The TCFD maturity matrix is a self-assessment tool for fund managers to evaluate their level of maturity in understanding, managing and responding to matters related to climate change. It can help a fund manager to determine the degree to which it has implemented the four pillars of the TCFD recommendations (Governance, Strategy, Risk Management, Metrics and Targets) and the opportunities for improvement over time. The matrix uses five levels of maturity.

  • Unaware
    The fund manager is not yet aware of how climate change related matters should be addressed within its business practices. There are no climate-related responsibilities allocated within the organisation. The fund manager is still unaware of potential climate impacts on its business strategy, and climate risks are not considered in business processes. The fund manager does not yet understand its climate impact or vulnerability, including its carbon footprint.
  • Discovery
    The fund manager has started to develop an initial understanding of climate change, but this is presently on an ad hoc basis and driven by individuals. Climate change is not yet viewed as a material business risk. The fund manager has started reporting basic climate-related information to executive management and the board, but there is no active engagement on the topic. The potential impacts on business strategy are starting to be discovered.
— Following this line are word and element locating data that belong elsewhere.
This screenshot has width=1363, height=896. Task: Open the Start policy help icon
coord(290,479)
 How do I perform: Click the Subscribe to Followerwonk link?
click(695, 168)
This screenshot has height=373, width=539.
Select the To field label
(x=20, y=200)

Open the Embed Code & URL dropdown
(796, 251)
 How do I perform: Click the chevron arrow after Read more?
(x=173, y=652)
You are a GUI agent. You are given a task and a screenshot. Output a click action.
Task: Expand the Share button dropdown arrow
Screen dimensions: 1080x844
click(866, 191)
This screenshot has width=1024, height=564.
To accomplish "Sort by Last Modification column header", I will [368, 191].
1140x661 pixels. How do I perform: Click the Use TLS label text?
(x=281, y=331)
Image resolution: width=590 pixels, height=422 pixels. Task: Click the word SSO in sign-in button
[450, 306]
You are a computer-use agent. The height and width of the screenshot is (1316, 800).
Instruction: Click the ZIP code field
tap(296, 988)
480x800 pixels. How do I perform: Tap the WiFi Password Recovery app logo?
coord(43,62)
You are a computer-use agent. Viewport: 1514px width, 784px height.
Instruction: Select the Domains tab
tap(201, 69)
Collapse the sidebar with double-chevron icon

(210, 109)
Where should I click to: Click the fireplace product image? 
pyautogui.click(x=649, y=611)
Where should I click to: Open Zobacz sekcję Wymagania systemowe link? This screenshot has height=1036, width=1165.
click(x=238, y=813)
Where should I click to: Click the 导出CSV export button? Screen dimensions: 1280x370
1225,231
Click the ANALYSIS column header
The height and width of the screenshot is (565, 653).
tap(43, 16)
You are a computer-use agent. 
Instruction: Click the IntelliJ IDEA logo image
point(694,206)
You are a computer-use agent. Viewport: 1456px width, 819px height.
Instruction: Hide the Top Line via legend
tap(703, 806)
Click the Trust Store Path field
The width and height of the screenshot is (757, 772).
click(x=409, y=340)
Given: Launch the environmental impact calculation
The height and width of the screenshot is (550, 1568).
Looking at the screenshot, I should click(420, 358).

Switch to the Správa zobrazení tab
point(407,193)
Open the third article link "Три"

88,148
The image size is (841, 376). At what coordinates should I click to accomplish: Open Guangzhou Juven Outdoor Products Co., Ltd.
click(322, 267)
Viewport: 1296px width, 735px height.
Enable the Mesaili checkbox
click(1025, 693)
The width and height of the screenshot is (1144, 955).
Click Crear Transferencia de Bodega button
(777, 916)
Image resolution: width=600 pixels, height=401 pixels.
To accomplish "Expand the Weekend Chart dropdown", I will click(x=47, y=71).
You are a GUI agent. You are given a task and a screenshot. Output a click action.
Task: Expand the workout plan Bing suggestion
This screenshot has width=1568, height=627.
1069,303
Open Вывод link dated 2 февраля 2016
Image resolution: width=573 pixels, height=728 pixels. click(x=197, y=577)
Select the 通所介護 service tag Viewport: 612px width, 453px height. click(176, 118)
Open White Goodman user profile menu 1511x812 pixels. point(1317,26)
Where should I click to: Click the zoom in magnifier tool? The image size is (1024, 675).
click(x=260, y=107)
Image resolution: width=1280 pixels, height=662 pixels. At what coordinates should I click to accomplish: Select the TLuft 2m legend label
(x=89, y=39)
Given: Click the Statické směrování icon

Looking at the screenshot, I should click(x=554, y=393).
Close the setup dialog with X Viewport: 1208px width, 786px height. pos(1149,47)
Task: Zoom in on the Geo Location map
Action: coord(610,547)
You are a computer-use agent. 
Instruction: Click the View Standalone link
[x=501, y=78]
Climate-related risks are identified and reported in an unstructured way, and high-level GHG emissions reporting is taking place.
  • Developing
    The fund manager has started formalising its understanding and response to climate change, but these processes are still relatively immature. Governance, accountability, and responsibility for managing climate change is concentrated with a few individuals and not wide-reaching across the organisation. Climate change is not yet integrated into current business processes. Top-level management and the board are informed on climate-related matters, and a climate policy/commitment has been developed. High-level climate risks are being assessed during investment processes, and portfolio carbon footprinting is being captured.
  • Advanced
    The fund manager has formalised its response to climate change, with appropriate levels of accountability and governance for climate change matters, spread across a range of functions. The board and top-level management are regularly informed of climate change-related matters and considers them when making decisions. Climate change is considered in the fund manager’s core business processes, and climate risks and opportunities are incorporated into the business strategy. Climate change risks are actively identified, addressed, and managed for both new investments and in the existing portfolio. A full carbon footprint measurement has been developed, including Scope 1, 2 and material Scope 3 GHG emissions of the portfolio. GHG emissions reduction targets have been set. (For additional details on Scope 1, 2 and 3 GHG emissions accounting and reporting please see the Metrics and Targets section.
  • Transformative
    The fund manager has institutionalised its response to climate change, with appropriate levels of governance and accountability throughout the organisation. All members of executive management are sufficiently capable of making informed strategic decisions considering climate change. All staff have undertaken climate training and have climate-related roles and responsibilities. Climate change is considered a material strategic issue and is incorporated into day-to-day business operations, as well as medium- and long-term strategy. Management of climate change issues has extended beyond risk management. Climate change-related opportunities are continually identified, assessed, and leveraged to establish a competitive advantage. The fund manager has conducted extensive carbon footprint measurement of its own and portfolio company operations, and has set Paris-aligned GHG emissions reductions targets.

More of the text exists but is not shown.